Par ailleurs, consommer de la viande de bœuf Belge est important pour 72 % des personnes. « Ce qui montre une grande disparité entre ce que le consommateur trouve important et ce qu’il sait de ce qu’il consomme. Le soutien aux fermes locales reste important pour 77,6 % d’entre eux. « La viande est un produit qui traverse les crises et pourtant le consommateur est hypersensible à des éléments stratégiques comme la qualité du produit, la manière dont il est réalisé… Et qui dit hypersensibilité du consommateur, dit place à prendre pour une marque », ajoute le CEO de Gondola.

Il précise : « Il existe une énorme dichotomie entre ce que nous pensons de la viande et ce dont le consommateur est demandeur. Celui-ci n’a d’ailleurs pas l’impression qu’on lui offre, car il n’arrive tout simplement pas à identifier le produit. La viande est devenue une commodité, d’où la raison pour laquelle les grandes surfaces se permettent de la brader. »

Une nouvelle impulsion

L’équipe de la Foire agricole, en commandant cette étude, explique avoir voulu donner une impulsion aux éleveurs. Natacha Perat, manager de la Foire : « Nous voulons donner les clefs pour qu’un groupement d’agriculteurs se mette en place et puisse se réapproprier de la valeur, mais aussi en créer. »

Pour Jean-François Ledent, directeur opérationnel de la Foire de Libramont, si on ne doit pas brader un produit de qualité, cela ne doit pas empêcher d’utiliser les codes de la grande surface, comme le fait Fairebel pour promotionner ses produits. « Une fois que les éleveurs auront défini le produit, viendra la question du comment atteindre le consommateur, par quel positionnement. Et peut-être que la grande surface ne sera pas dans un premier temps le meilleur choix. »

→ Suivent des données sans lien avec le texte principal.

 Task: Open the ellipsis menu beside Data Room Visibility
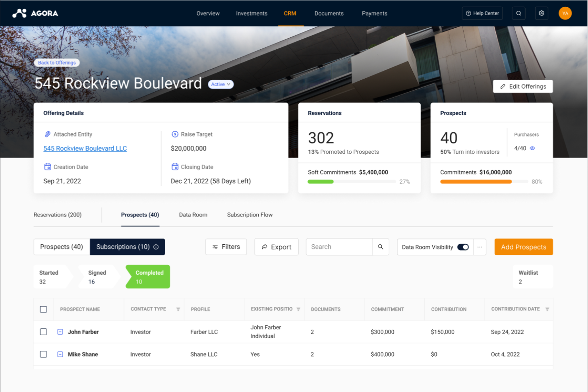pyautogui.click(x=480, y=247)
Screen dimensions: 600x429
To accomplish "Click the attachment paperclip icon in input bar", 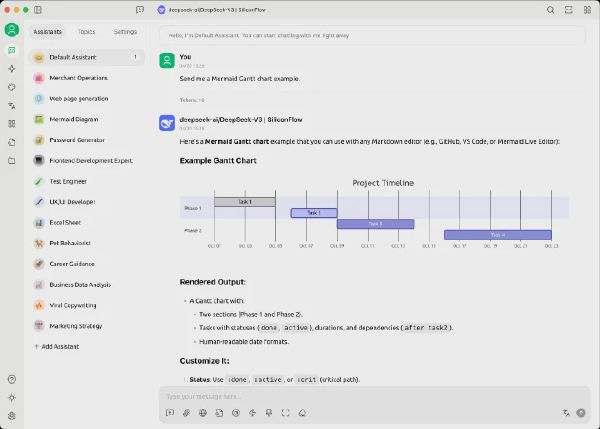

« Si créer une marque et la vendre n’est pas (ou plus) le métier des agriculteurs, force est de constater que personne ne l’a fait à leur place… Il est donc impératif qu’ils la prennent en charge. Et comme le consommateur a besoin d’une histoire lors de l’achat d’un produit, qui mieux qu’un éleveur peut expliquer comment il travaille… »

Mais Pierre-Alexandre Billiet précise : « C’est trop facile de remettre la faute sur la grande distribution ! Celle-ci a joué le jeu durant des années et a assuré des volumes, des cahiers de charges… Toutefois, un certain modèle de grande distribution touche à sa fin. La question qu’il faut dès lors se poser : la viande B-BB va-t-elle accompagner le modèle de la grande distribution ou va-t-elle commencer à voler de ses propres ailes en créant ses basiques, sa marque, un modèle de distribution plus hétéroclite que des gros volumes vendus par la distribution.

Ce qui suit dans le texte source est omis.